Task input START
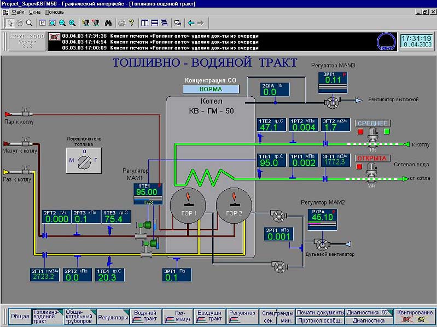437x327 pixels.
Task: Open the Помощь menu
Action: [x=55, y=11]
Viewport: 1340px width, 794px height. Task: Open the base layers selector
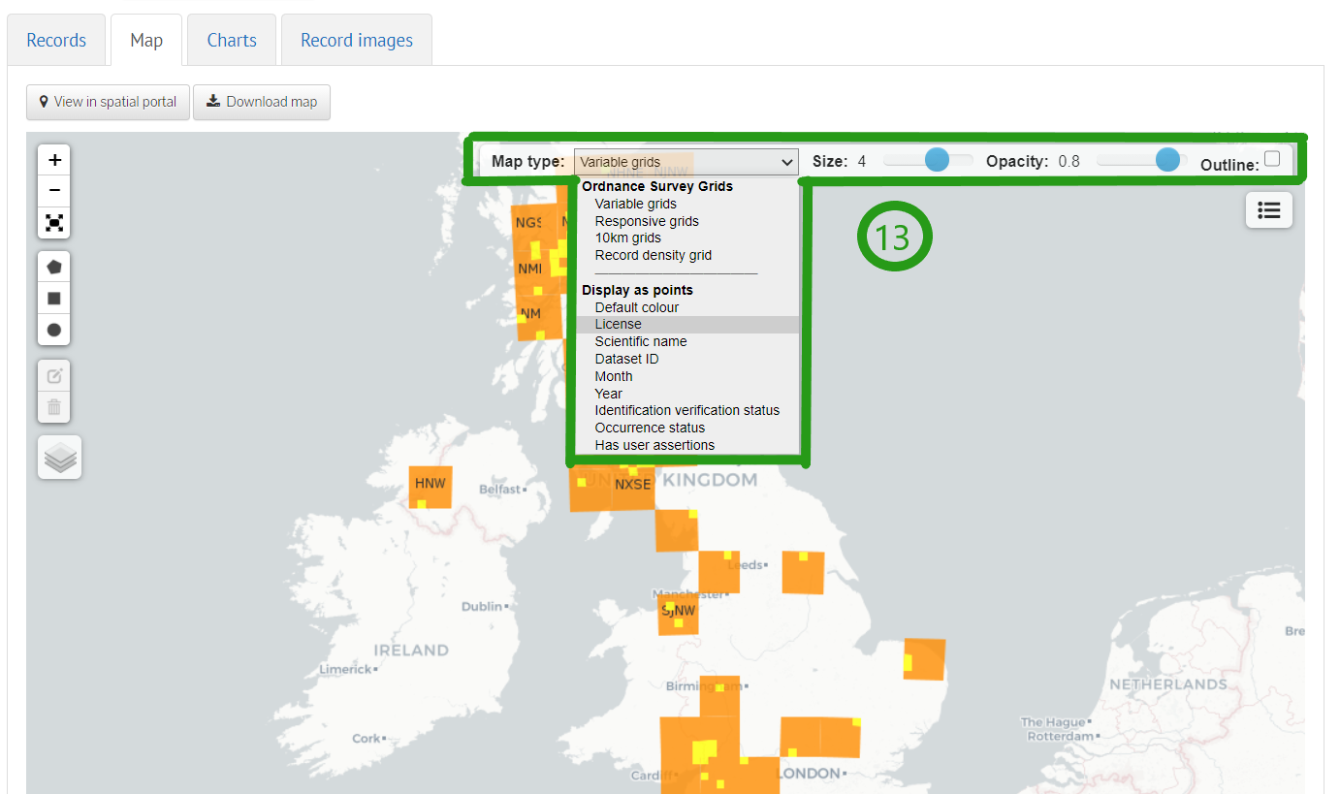point(59,457)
Task input END
What the exercise asks: An exact copy is required of the lines from the one holding "Viewport: 1340px width, 794px" to the end of the entries above, both included; no pictures belong in it.

Task response:
Viewport: 1340px width, 794px height. Task: Open the base layers selector
point(59,457)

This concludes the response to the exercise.